TEXT EXCERPT »
+++++

Tuesday, 13 May 2014

Ceisteanna (705)

Bernard Durkan


705. Deputy Bernard J. Durkan asked the Minister for Children and Youth Affairs the extent to which he is satisfied regarding the adequacy of resources available to his Department to deal with issues of physical and mental well-being of children; and if he will make a statement on the matter. [21574/14]

Amharc ar fhreagra

Freagraí scríofa (Ceist ar Children)

I refer the Deputy to my reply to his question today, No. 106, with regard to the adequacy of resources generally.

The recently published "Better Outcomes Brighter Futures" national policy framework for children and young people 2014-2020 represents a whole of government approach to improve the lives of children and young people. The framework gives appropriate priority to the importance of physical and mental well-being with a single national outcome focussed on "Active and Healthy". The key Departmental Sponsor for this Outcome area is the Department of Health. Under this outcome, 15 key commitments are listed, each with a lead Department responsible for implementation. These commitments aim to reduce the risk factors and improve the resilience factors associated with the health and well-being of children and young people. My Department works closely with the Department of Health, the HSE other relevant departments and agencies to progress these issues. My Department has both sponsored studies in this area and collated relevant evidence from other studies to learn more about the issues most likely to impact on the health and well-being of children.

+++++

REQUIRED ACTION 1 » In the parliamentary reply, which department is the key Departmental Sponsor for the "Active and Healthy" outcome?
REQUIRED ACTION 2 » Explain why, according to the parliamentary reply, the Minister's Department has sponsored studies and collated evidence from other studies.
REQUIRED ACTION 3 » Reproduce the parliamentary reply word for word from "Ceisteanna (705)" to "of resources generally.".

DATASET CONTENT »
+++++

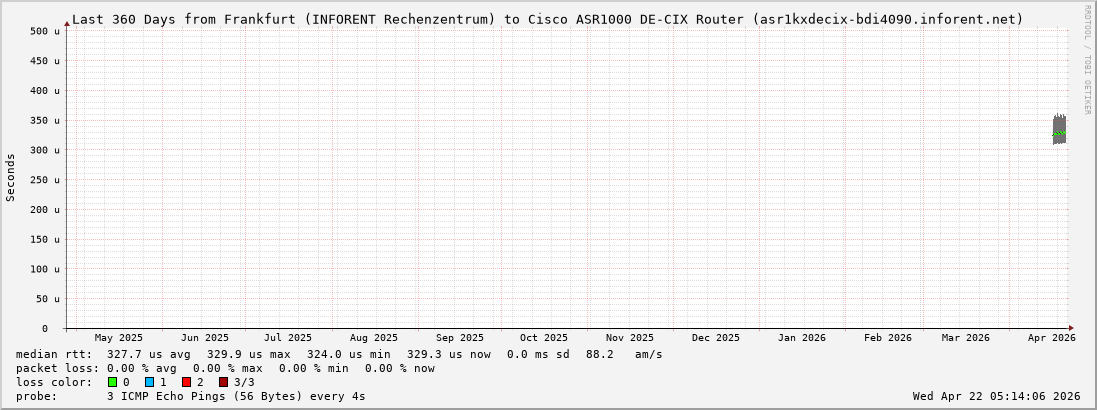1097x410 pixels.
Task: Click the graph title mentioning Cisco ASR1000
Action: 547,19
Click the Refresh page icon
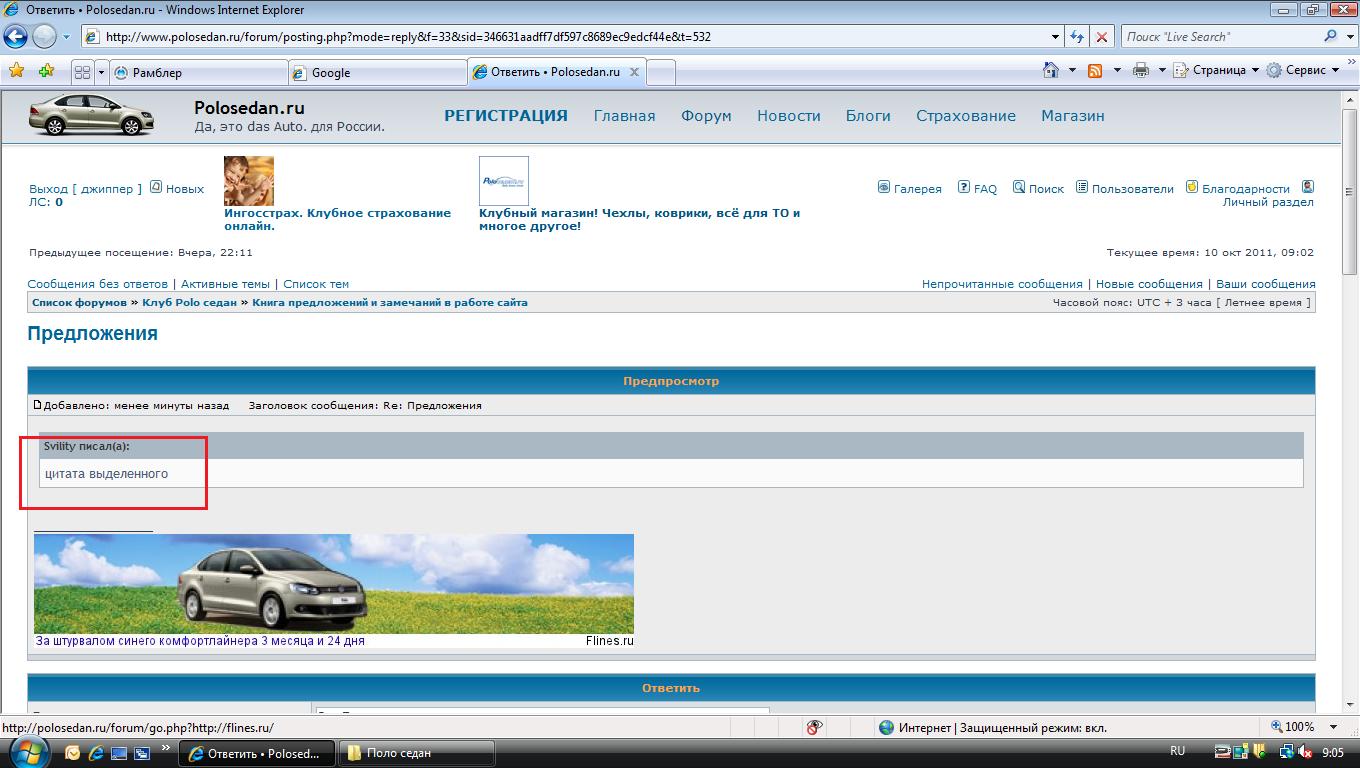The height and width of the screenshot is (768, 1360). (1077, 37)
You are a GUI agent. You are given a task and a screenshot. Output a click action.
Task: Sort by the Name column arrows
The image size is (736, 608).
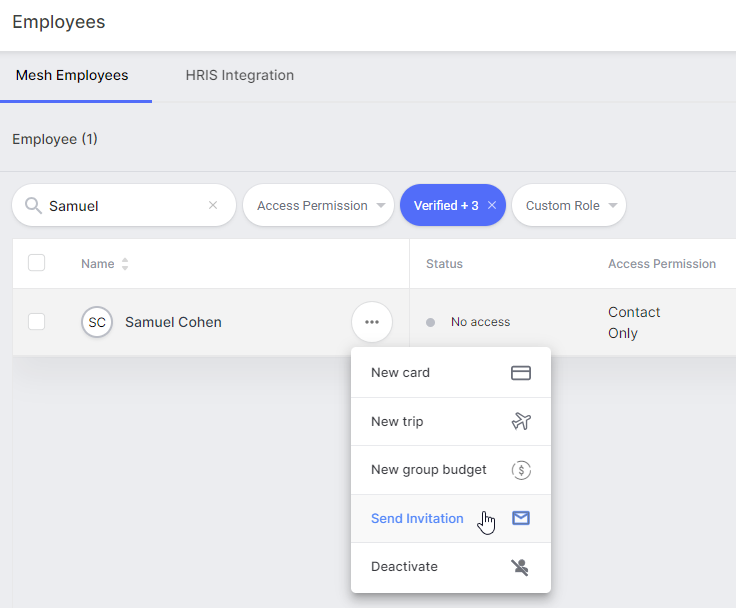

+++++

EXERCISE SOLUTION 1 » The Department of Health is the key Departmental Sponsor for that outcome.

EXERCISE SOLUTION 2 » The Department did this to learn more about the issues most likely to impact on the health and well-being of children.

EXERCISE SOLUTION 3 »
Ceisteanna (705)

Bernard Durkan


705. Deputy Bernard J. Durkan asked the Minister for Children and Youth Affairs the extent to which he is satisfied regarding the adequacy of resources available to his Department to deal with issues of physical and mental well-being of children; and if he will make a statement on the matter. [21574/14]

Amharc ar fhreagra

Freagraí scríofa (Ceist ar Children)

I refer the Deputy to my reply to his question today, No. 106, with regard to the adequacy of resources generally.